Extract every line of the records below that contains the word "Open".

Location data for words and elements:
_ _ _ _ _ _ _
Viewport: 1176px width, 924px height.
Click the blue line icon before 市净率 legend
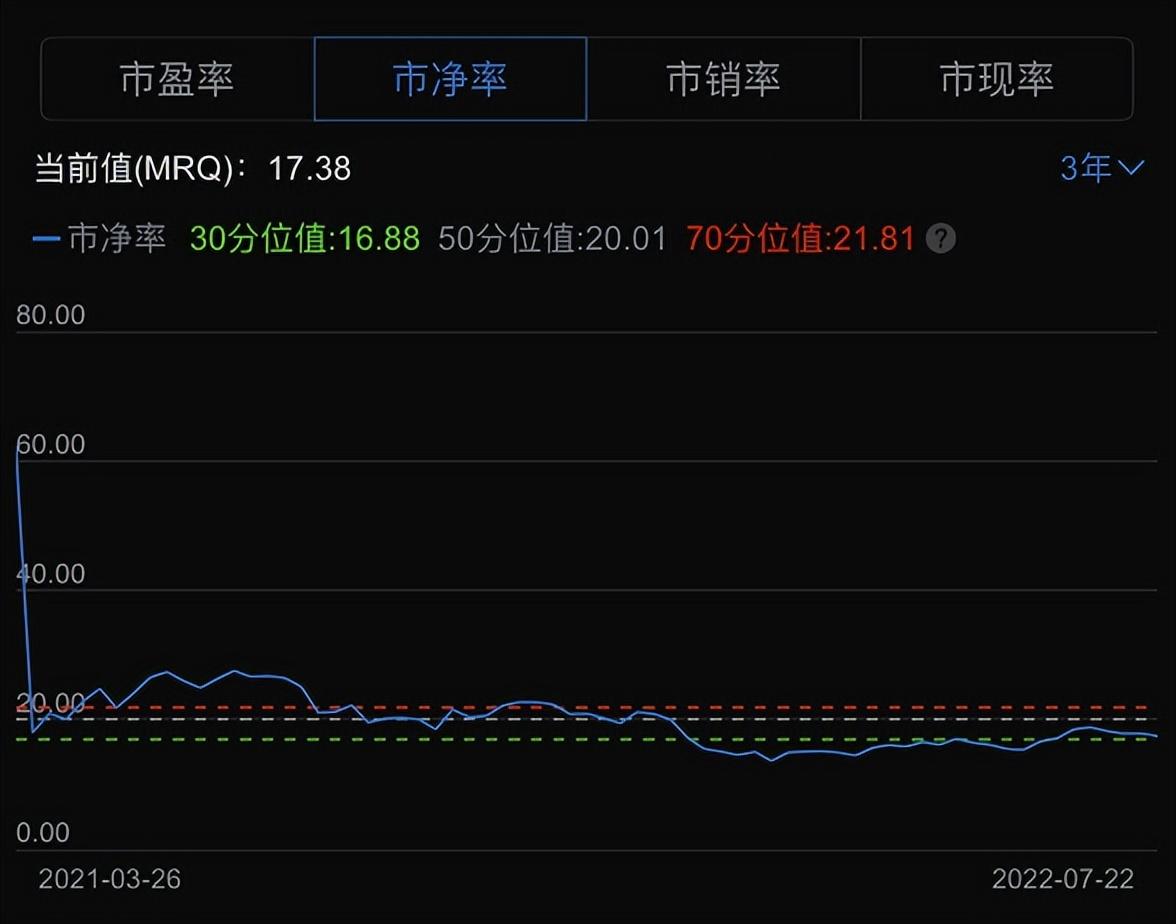[x=46, y=239]
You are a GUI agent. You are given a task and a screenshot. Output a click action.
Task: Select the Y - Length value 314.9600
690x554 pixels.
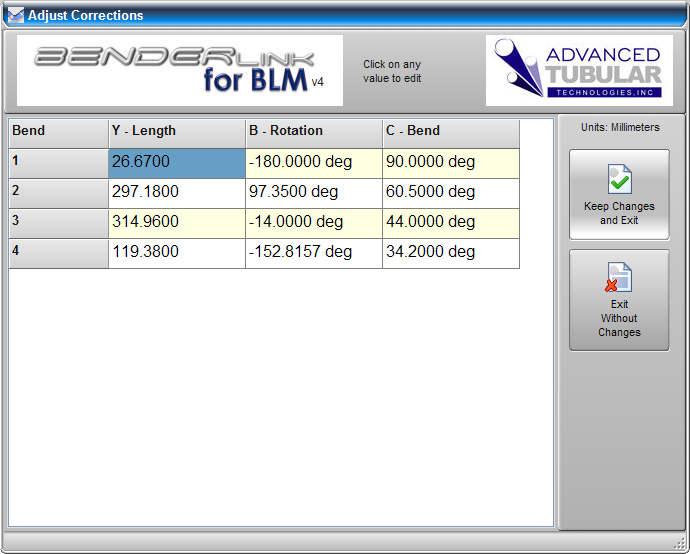point(176,222)
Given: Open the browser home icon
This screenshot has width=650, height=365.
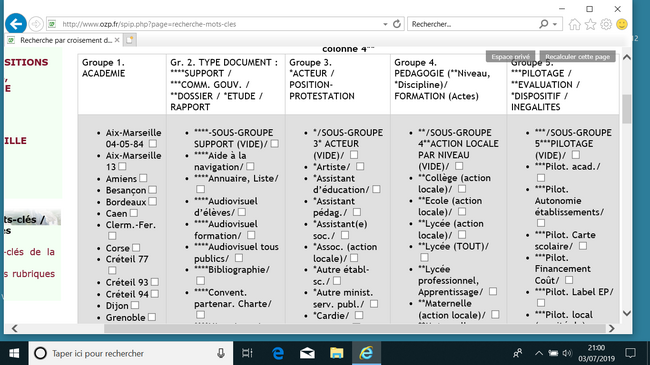Looking at the screenshot, I should coord(575,24).
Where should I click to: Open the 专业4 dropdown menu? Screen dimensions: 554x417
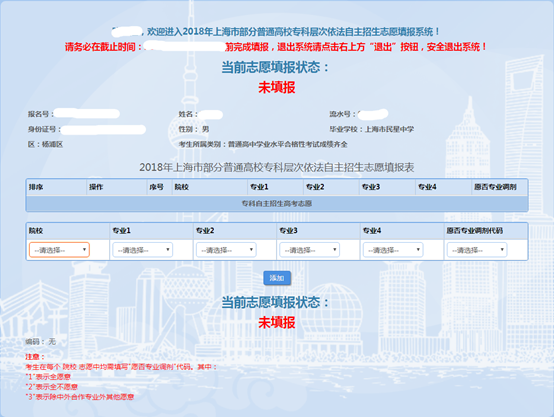tap(393, 250)
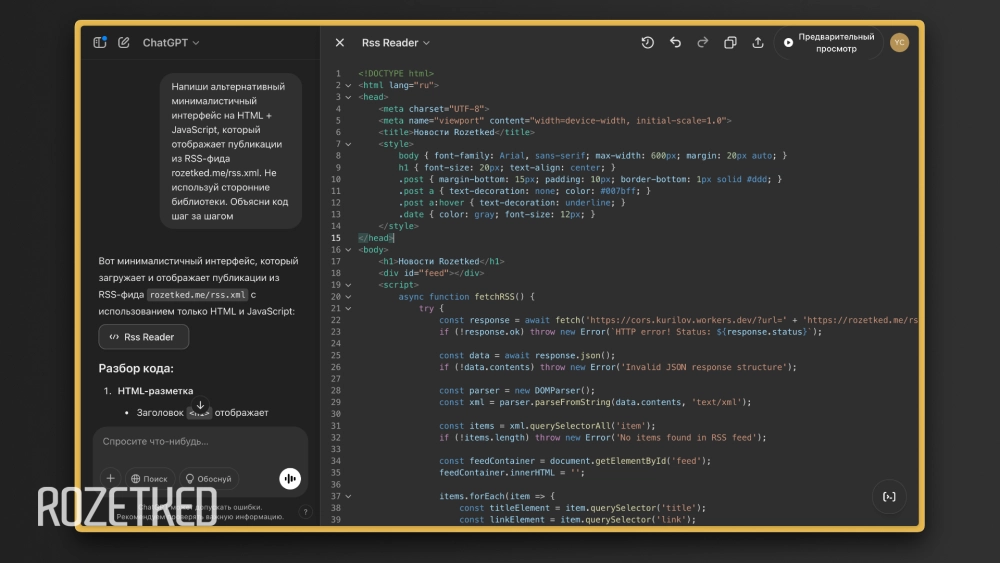Redo the canvas edit
Viewport: 1000px width, 563px height.
pyautogui.click(x=702, y=43)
_ _ _ _ _ _ _
> Complete output:
Given: Open the browser home icon
Where should I click to: Open the 专业4 dropdown menu? Screen dimensions: 554x417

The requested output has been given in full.